Cuatro días después partió rumbo al norte siguiendo el río con los despojos de su hermano en una narria que había construido con varas de árbol joven. Tardaron tres días en llegar a la frontera. Pasó junto al primero de los obeliscos blancos que señalaban la línea fronteriza internacional al oeste de Dog Springs y cruzó el antiguo embalse seco. La vieja obra accidental había reventado en algunos puntos y Billy pasó a caballo por el lecho de arcilla agrietada del embalse con los palos de la narria chirriando a sus espaldas. En la arcilla había huellas de reses, antílopes y coyotes que habían cruzado después de un chubasco reciente y llegó a un lugar que parecía cubierto de caracteres antiguos con el azaroso tridente de las huellas que las grullas habían dejado al patinar y caminar con su andar majestuoso sobre el estéril barro del embalse. Aquella noche durmió ya en su país y tuvo un sueño en el que veía unos peregrinos afanándose por un borde en penumbra con la última luz del crepúsculo. Parecían regresar de alguna insondable aventura que no era de guerra; tampoco huían, sino que más bien parecían venir de realizar alguna tarea a la que tal vez esas y todas las demás cosas estaban sometidas.

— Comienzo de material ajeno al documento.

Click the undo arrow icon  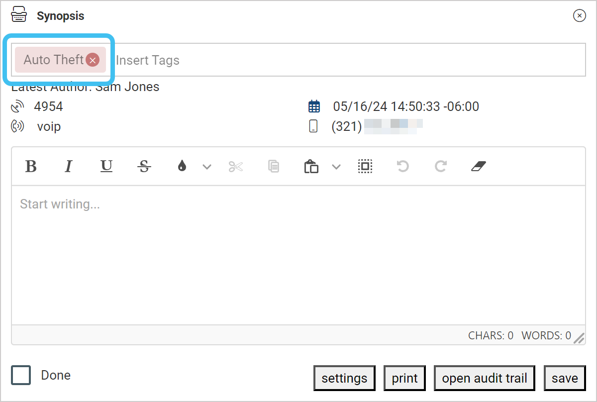(402, 166)
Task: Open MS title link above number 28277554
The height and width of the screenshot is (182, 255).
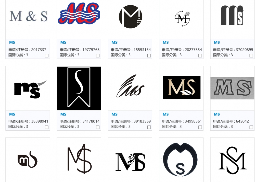Action: click(166, 42)
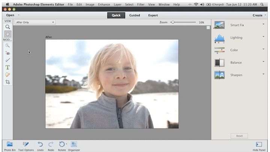Select the Hand tool

[x=8, y=34]
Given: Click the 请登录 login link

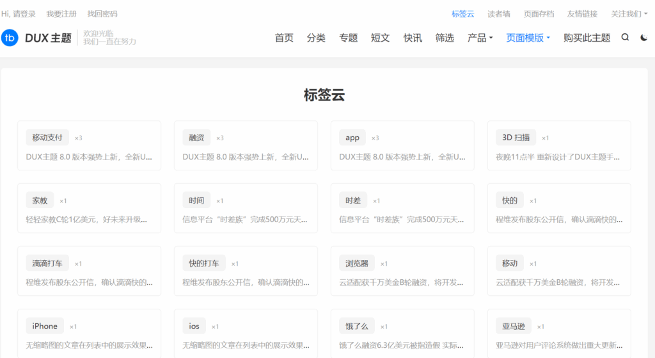Looking at the screenshot, I should point(26,13).
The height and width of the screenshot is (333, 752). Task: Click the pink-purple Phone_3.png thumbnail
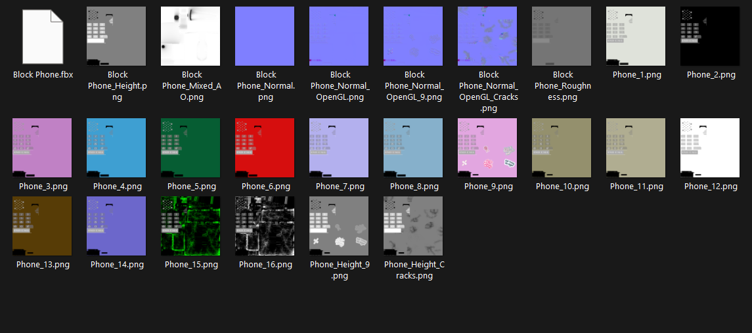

Un oscuro arroyo lo separaba del lugar al que ellos se dirigían, y él intentaba ver si por la naturaleza de sus herramientas lograba adivinar qué habían estado haciendo, pero no llevaban herramienta alguna y seguían pasando penosamente recortados contra un cielo que se oscurecía por momentos y luego desaparecían. Cuando despertó en medio de la rotunda oscuridad pensó que, efectivamente, algo había pasado en la noche del desierto, y aunque estuvo largo rato despierto no tuvo la sensación de que aquello hubiera de volver a pasar.